Yes I changed the lib to arm-elf-gcc and that fixed it. Thanks.
I added my usual warnings, opt, and debug options. Your code is pretty clean, but you have a number of local variables defined identical to global names. Not good practice. For example, take a look at fnSendHTTP_windows() in HTTP.C. You have a function parameter defined as "ucPush", and then you define another local variable inside the routine with the same identical name "ucPush". If you reference "ucPush" later, are you talking about the function parameter or the local variable? This is needlessly confusing. I get about 40 warnings most of which could be easily eliminated.

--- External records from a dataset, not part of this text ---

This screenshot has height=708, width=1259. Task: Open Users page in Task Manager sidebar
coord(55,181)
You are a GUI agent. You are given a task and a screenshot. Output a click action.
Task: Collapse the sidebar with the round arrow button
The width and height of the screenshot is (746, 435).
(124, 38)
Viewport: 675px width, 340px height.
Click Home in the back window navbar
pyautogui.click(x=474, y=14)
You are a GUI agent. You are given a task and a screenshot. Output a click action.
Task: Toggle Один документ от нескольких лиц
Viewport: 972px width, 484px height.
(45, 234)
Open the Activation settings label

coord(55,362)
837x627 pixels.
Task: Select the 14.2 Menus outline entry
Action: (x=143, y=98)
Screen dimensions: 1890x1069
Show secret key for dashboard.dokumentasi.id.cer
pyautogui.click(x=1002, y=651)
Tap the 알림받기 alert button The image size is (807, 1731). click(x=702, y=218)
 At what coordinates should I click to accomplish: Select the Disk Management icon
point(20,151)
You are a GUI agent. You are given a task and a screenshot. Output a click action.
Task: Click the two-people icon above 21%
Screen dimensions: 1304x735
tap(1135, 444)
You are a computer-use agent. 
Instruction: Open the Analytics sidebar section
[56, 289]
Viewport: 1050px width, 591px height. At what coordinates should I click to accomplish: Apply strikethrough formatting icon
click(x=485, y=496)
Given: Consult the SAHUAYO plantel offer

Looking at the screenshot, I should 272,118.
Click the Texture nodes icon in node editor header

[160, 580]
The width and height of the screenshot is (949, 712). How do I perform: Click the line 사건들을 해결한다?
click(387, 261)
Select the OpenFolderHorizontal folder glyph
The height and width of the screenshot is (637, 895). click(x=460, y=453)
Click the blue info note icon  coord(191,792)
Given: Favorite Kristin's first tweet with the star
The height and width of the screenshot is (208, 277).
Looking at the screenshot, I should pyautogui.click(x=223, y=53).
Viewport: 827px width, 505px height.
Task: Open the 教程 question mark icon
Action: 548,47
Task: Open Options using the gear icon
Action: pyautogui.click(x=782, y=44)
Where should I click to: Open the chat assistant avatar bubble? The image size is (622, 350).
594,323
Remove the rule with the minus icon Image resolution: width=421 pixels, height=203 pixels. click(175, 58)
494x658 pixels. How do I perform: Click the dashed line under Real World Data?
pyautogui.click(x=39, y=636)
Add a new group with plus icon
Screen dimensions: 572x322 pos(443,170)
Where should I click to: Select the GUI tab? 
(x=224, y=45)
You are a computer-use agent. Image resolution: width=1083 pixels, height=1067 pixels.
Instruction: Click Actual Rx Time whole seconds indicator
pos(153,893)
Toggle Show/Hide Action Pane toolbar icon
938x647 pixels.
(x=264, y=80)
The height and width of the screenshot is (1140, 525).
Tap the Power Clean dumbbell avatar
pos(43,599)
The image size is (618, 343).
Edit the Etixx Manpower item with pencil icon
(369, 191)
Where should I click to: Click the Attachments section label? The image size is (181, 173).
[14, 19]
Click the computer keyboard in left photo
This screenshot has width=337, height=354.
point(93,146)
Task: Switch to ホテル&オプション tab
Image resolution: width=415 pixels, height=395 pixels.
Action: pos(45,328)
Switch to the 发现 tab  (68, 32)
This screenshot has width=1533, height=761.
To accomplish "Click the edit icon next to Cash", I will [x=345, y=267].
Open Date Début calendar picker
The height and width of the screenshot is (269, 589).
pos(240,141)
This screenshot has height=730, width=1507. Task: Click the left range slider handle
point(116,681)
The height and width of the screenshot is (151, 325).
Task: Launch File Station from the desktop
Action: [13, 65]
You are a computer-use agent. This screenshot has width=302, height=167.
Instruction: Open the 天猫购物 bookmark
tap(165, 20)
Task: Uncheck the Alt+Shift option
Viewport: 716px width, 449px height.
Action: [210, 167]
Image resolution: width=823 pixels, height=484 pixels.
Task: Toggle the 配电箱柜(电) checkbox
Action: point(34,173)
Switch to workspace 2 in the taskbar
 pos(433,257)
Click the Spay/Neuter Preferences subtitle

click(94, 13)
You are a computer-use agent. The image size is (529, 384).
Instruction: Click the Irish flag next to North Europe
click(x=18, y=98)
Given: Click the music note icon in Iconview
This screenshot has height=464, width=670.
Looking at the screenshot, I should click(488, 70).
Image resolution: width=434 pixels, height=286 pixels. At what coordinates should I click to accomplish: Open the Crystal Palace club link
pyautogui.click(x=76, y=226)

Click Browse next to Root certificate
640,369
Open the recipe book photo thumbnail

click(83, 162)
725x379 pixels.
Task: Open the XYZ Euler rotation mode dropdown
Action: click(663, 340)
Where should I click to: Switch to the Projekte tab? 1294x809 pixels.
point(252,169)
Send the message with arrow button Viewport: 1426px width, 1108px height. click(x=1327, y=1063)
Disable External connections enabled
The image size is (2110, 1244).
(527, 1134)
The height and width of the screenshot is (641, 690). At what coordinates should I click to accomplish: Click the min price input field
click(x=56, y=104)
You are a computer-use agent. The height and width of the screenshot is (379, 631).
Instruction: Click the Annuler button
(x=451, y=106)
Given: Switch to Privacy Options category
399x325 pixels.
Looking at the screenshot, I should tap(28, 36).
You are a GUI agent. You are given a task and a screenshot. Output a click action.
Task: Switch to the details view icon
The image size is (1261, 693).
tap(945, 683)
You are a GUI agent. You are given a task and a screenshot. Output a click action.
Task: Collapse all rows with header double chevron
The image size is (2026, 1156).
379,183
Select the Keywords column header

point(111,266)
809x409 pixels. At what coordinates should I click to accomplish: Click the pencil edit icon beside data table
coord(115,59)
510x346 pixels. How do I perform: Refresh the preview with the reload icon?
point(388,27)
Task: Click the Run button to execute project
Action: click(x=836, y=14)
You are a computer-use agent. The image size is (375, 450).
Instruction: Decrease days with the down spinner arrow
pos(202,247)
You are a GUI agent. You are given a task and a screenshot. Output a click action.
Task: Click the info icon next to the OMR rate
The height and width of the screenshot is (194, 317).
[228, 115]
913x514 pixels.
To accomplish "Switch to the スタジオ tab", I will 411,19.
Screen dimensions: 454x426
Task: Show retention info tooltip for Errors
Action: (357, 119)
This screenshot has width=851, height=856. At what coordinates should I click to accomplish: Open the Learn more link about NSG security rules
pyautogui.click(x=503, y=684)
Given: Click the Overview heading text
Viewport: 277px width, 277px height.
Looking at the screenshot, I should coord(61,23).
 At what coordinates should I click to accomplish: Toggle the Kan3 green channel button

I am most interested to test your TCP/IP stack. I had been running FreeRTOS. I ported lwIP-1.3 over, and it has many problems/bugs. Was not impressed. Next I ported NicheLite-LPC. The Niche code is extremely good, but unfortunately it appears to have it's arms tied behind its back in several places deliberately. Interniche offered to resolve the issue if I purchased their $2400 yearly support. Not so free after all. More like bait and switch.
However the Niche stack code is ultra high performance, runs 90-100Mbps TCP with the LPC2468. Virtually full line speed. They do several things that are interesting: (a) They use dual sized DMA packet buffers (192 bytes and 1536 bytes). IP traffic is either ARP/SYN/ACK/... small packets, or large TCP/FTP/... bulk data packets. They prevent small packets from using up the big buffers. (b) They dynamically allocate the DMA buffers. For example, rather than having say fixed 4-RX and 4-TX buffers, they have a pool of 8 buffers that can be used entirely for either RX or TX. They float back and forth dynamically. (c) They have a pure ASM hand coded routine for checksum. (d) they have zero data copy. Good stuff. Third generation code.
Your package seems to have a lot of bang for the buck. A lot more coverage of different functions and utilities than I expected. I need to study your files and figure out where everything is at, then port the pins to my product PCB, and mod the PHY code. A couple questions:
- Does your SPI routines use DMA?
- Does you USB routines use DMA?
Thanks, Chris.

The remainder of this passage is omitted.